San Diego City Council President Todd Gloria, who is gay, said today was a “proud day to be an American.”
“When civil rights are secured for more people, our country is stronger,” Gloria said. “I am grateful to every person who loved and lived proudly and who worked hard and sacrificed to make this justice a reality.
“I will be asking the City Council’s Rules Committee to examine all of the city’s policies to make sure they are consistent with post-DOMA federal regulations and that our employees are afforded proper benefits.”
But Randy Thomasson, president of SaveCalifornia.com, which supports Prop. 8, said today’s rulings were an attack on the institution of marriage.
“The high court’s refusal to correct the unconstitutional rulings of lower-court judges and the dereliction of duty by constitution-bound state officials demonstrates that not only is natural, man-woman marriage no longer respected, but neither is our republic and system of written laws,” Thomasson said.
In March 2000, California voters approved Prop. 22, which specified in state law that only marriages between a man and a woman are valid in California. But in May of 2008, the state Supreme Court ruled the law was unconstitutional because it discriminated against gays, and an estimated 18,000 same-sex couples got married in the ensuing months.
Opponents of same-sex marriage quickly got Prop. 8 on the November 2008 ballot to amend the state constitution, and it was approved by a margin of 52.5 percent to 47.5 percent.
In May 2009, the California Supreme Court upheld Prop. 8 but also ruled that the unions of roughly 18,000 same-sex couples who were wed in 2008 prior to its passage would remain valid.
Same-sex marriage supporters took their case to federal court, and U.S. District Judge Vaughn R. Walker ruled in August 2010 that Proposition 8 “both unconstitutionally burdens the exercise of the fundamental right to marry and creates an irrational classification on the basis of sexual orientation.”
Backers of Proposition 8 — ProtectMarriage.com — appealed to the 9th Circuit, because then-Gov. Arnold Schwarzenegger and then-Attorney General Jerry Brown declined to do so. The appellate court heard arguments in 2011 but put a decision on hold while it awaited a state Supreme Court ruling on the ability of Prop. 8 backers to press the case forward despite the state’s refusal to appeal.
The state Supreme Court decided that Prop. 8 supporters had legal standing, so the 9th Circuit moved ahead with its consideration of the case, hearing more arguments on a motion by Prop. 8 backers asking that Walker’s ruling be thrown out because the judge was in a long-term same-sex relationship that he had not disclosed.
A three-judge panel of the U.S. 9th Circuit Court of Appeals ruled last year that the proposition’s primary impact was to “lessen the status and human dignity of gays and lesbians in California.”
“It stripped same-sex couples of the ability they previously possessed to obtain and use the designation of `marriage’ to describe their relationships,” according to the court’s decision.
“Nothing more, nothing less.
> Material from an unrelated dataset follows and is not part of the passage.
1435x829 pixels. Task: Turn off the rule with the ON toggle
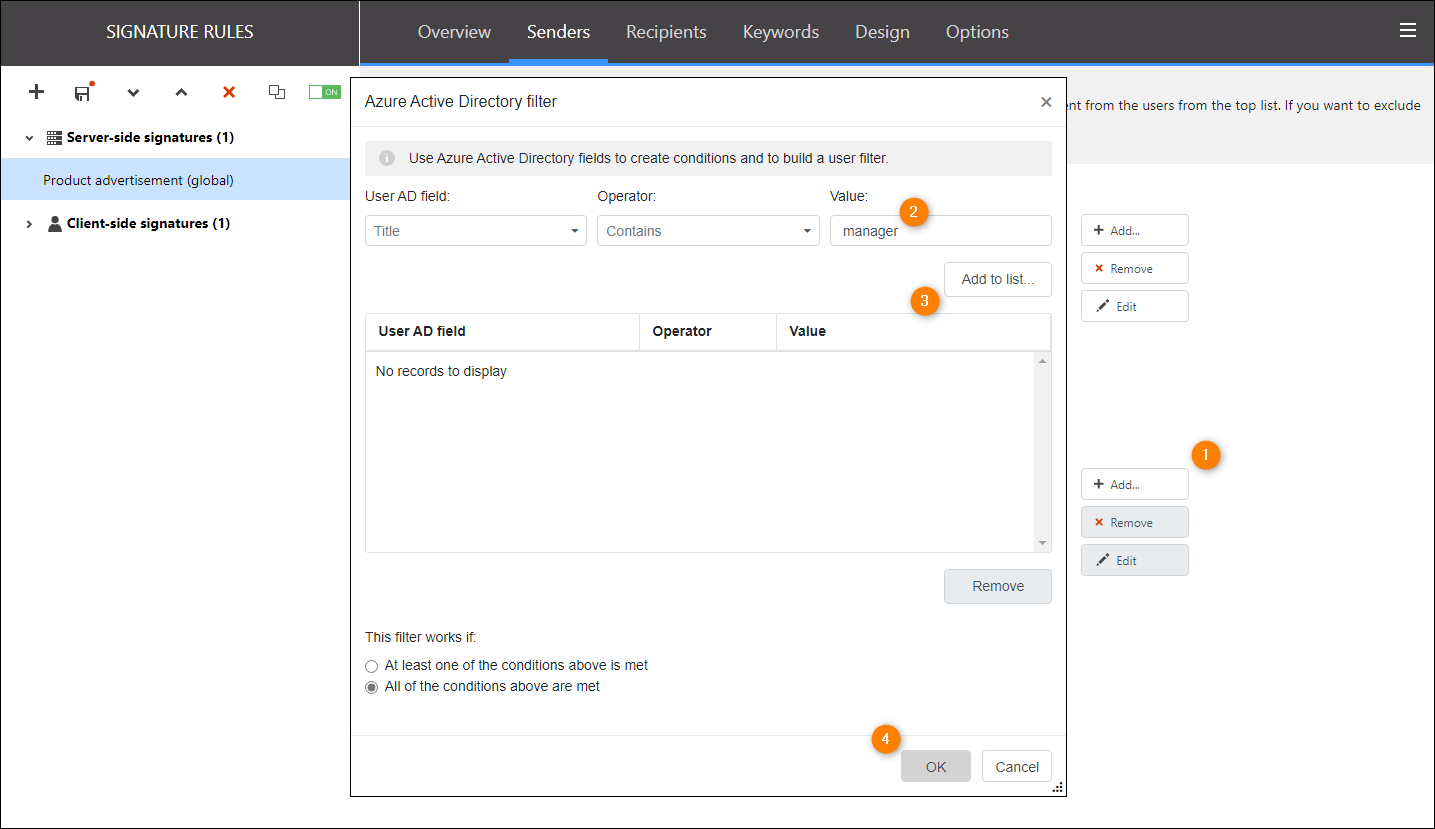(325, 91)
Proposition 8 therefore could not have been enacted to advance California’s interests in child-rearing or responsible procreation, for it had no effect on the rights of same-sex couples to raise children or on the procreative practices of other couples.
“Nor did Proposition 8 have any effect on religious freedom or on parents’ rights to control their children’s education; it could not have been enacted to safeguard those liberties.”
That ruling led to the appeal to the U.S. Supreme Court.
On its website, officials with ProtectMarriage.com said they would continue defending Proposition 8 and noted that they were “pleased” the Supreme Court effectively overturned the 9th Circuit ruling overturning the measure.
“For the more than 7 million Californians who have seen their vote stripped away from them, little by little, over the course of five years, that decision is gratifying,” according to the group. “While it is unfortunate that the court’s ruling does not directly resolve questions about the scope of the trial court’s order against Prop 8, we will continue to defend Prop 8 and seek its enforcement until such time as there is a binding statewide order that redners Prop 8 unenforceable.”